### [What you need to do]
All lines below are to be output exactly as they stand.

### [Collected data]
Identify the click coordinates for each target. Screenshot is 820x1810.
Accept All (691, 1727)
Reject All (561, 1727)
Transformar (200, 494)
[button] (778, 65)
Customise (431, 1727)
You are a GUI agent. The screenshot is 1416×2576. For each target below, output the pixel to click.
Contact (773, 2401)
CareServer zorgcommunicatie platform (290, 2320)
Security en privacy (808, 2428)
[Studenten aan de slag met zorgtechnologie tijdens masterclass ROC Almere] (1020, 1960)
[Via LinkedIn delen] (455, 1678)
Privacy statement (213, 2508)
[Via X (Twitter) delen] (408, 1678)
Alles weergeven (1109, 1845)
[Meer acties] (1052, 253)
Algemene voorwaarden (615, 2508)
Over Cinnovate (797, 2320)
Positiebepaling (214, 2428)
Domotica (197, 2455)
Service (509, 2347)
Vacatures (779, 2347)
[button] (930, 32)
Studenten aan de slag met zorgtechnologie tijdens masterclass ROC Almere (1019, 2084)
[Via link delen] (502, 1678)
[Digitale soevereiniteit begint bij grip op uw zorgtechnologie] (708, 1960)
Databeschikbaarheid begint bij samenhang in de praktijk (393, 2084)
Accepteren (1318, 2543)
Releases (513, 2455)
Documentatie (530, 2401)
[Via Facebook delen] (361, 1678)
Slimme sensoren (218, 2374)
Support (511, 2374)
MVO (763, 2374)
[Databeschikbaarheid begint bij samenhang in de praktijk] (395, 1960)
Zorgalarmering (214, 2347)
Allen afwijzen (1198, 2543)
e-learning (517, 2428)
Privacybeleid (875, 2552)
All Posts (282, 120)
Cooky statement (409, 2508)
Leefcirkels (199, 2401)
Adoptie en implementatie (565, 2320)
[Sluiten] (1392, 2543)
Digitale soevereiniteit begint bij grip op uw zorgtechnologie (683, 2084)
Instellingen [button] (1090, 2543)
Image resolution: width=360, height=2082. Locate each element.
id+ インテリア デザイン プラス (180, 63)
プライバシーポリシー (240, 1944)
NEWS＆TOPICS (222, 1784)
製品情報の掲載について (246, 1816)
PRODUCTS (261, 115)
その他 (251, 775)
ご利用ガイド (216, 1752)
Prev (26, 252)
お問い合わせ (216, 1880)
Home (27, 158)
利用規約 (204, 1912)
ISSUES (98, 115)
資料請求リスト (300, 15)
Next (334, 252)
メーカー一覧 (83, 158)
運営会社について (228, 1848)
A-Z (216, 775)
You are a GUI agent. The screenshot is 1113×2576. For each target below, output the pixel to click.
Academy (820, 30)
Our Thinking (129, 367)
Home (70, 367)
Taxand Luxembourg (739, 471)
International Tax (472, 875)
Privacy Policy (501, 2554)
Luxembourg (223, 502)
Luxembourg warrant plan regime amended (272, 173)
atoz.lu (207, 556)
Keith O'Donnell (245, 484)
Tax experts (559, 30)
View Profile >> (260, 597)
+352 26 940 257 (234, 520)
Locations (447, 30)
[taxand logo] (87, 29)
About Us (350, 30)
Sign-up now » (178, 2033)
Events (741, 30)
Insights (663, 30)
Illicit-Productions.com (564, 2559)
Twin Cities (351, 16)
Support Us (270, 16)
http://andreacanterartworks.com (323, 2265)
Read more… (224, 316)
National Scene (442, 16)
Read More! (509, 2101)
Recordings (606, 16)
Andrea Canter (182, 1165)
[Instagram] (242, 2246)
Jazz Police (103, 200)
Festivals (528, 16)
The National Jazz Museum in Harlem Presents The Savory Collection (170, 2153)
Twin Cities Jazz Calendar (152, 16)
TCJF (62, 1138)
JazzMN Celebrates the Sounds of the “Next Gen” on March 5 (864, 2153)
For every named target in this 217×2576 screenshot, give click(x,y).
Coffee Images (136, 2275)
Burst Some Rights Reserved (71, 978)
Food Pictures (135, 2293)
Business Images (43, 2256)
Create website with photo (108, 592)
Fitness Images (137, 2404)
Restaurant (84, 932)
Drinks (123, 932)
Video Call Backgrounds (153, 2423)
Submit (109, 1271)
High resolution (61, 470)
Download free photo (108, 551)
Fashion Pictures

### [Answer to this exercise]
Identify the click coordinates for each target. Screenshot is 820x1810.
Accept All (691, 1727)
Reject All (561, 1727)
Transformar (200, 494)
[button] (778, 65)
Customise (431, 1727)
You are a GUI agent. The screenshot is 1416×2576. For each target below, output the pixel to click.
Contact (773, 2401)
CareServer zorgcommunicatie platform (290, 2320)
Security en privacy (808, 2428)
[Studenten aan de slag met zorgtechnologie tijdens masterclass ROC Almere] (1020, 1960)
[Via LinkedIn delen] (455, 1678)
Privacy statement (213, 2508)
[Via X (Twitter) delen] (408, 1678)
Alles weergeven (1109, 1845)
[Meer acties] (1052, 253)
Algemene voorwaarden (615, 2508)
Over Cinnovate (797, 2320)
Positiebepaling (214, 2428)
Domotica (197, 2455)
Service (509, 2347)
Vacatures (779, 2347)
[button] (930, 32)
Studenten aan de slag met zorgtechnologie tijdens masterclass ROC Almere (1019, 2084)
[Via link delen] (502, 1678)
[Digitale soevereiniteit begint bij grip op uw zorgtechnologie] (708, 1960)
Databeschikbaarheid begint bij samenhang in de praktijk (393, 2084)
Accepteren (1318, 2543)
Releases (513, 2455)
Documentatie (530, 2401)
[Via Facebook delen] (361, 1678)
Slimme sensoren (218, 2374)
Support (511, 2374)
MVO (763, 2374)
[Databeschikbaarheid begint bij samenhang in de praktijk] (395, 1960)
Zorgalarmering (214, 2347)
Allen afwijzen (1198, 2543)
e-learning (517, 2428)
Privacybeleid (875, 2552)
All Posts (282, 120)
Cooky statement (409, 2508)
Leefcirkels (199, 2401)
Adoptie en implementatie (565, 2320)
[Sluiten] (1392, 2543)
Digitale soevereiniteit begint bij grip op uw zorgtechnologie (683, 2084)
Instellingen [button] (1090, 2543)
Image resolution: width=360, height=2082. Locate each element.
id+ インテリア デザイン プラス (180, 63)
プライバシーポリシー (240, 1944)
NEWS＆TOPICS (222, 1784)
製品情報の掲載について (246, 1816)
PRODUCTS (261, 115)
その他 (251, 775)
ご利用ガイド (216, 1752)
Prev (26, 252)
お問い合わせ (216, 1880)
Home (27, 158)
利用規約 (204, 1912)
ISSUES (98, 115)
資料請求リスト (300, 15)
Next (334, 252)
メーカー一覧 (83, 158)
運営会社について (228, 1848)
A-Z (216, 775)
You are a GUI agent. The screenshot is 1113×2576. For each target below, output the pixel to click.
Academy (820, 30)
Our Thinking (129, 367)
Home (70, 367)
Taxand Luxembourg (739, 471)
International Tax (472, 875)
Privacy Policy (501, 2554)
Luxembourg (223, 502)
Luxembourg warrant plan regime amended (272, 173)
atoz.lu (207, 556)
Keith O'Donnell (245, 484)
Tax experts (559, 30)
View Profile >> (260, 597)
+352 26 940 257 (234, 520)
Locations (447, 30)
[taxand logo] (87, 29)
About Us (350, 30)
Sign-up now » (178, 2033)
Events (741, 30)
Insights (663, 30)
Illicit-Productions.com (564, 2559)
Twin Cities (351, 16)
Support Us (270, 16)
http://andreacanterartworks.com (323, 2265)
Read more… (224, 316)
National Scene (442, 16)
Read More! (509, 2101)
Recordings (606, 16)
Andrea Canter (182, 1165)
[Instagram] (242, 2246)
Jazz Police (103, 200)
Festivals (528, 16)
The National Jazz Museum in Harlem Presents The Savory Collection (170, 2153)
Twin Cities Jazz Calendar (152, 16)
TCJF (62, 1138)
JazzMN Celebrates the Sounds of the “Next Gen” on March 5 (864, 2153)
For every named target in this 217×2576 screenshot, give click(x,y).
Coffee Images (136, 2275)
Burst Some Rights Reserved (71, 978)
Food Pictures (135, 2293)
Business Images (43, 2256)
Create website with photo (108, 592)
Fitness Images (137, 2404)
Restaurant (84, 932)
Drinks (123, 932)
Video Call Backgrounds (153, 2423)
Submit (109, 1271)
High resolution (61, 470)
Download free photo (108, 551)
Fashion Pictures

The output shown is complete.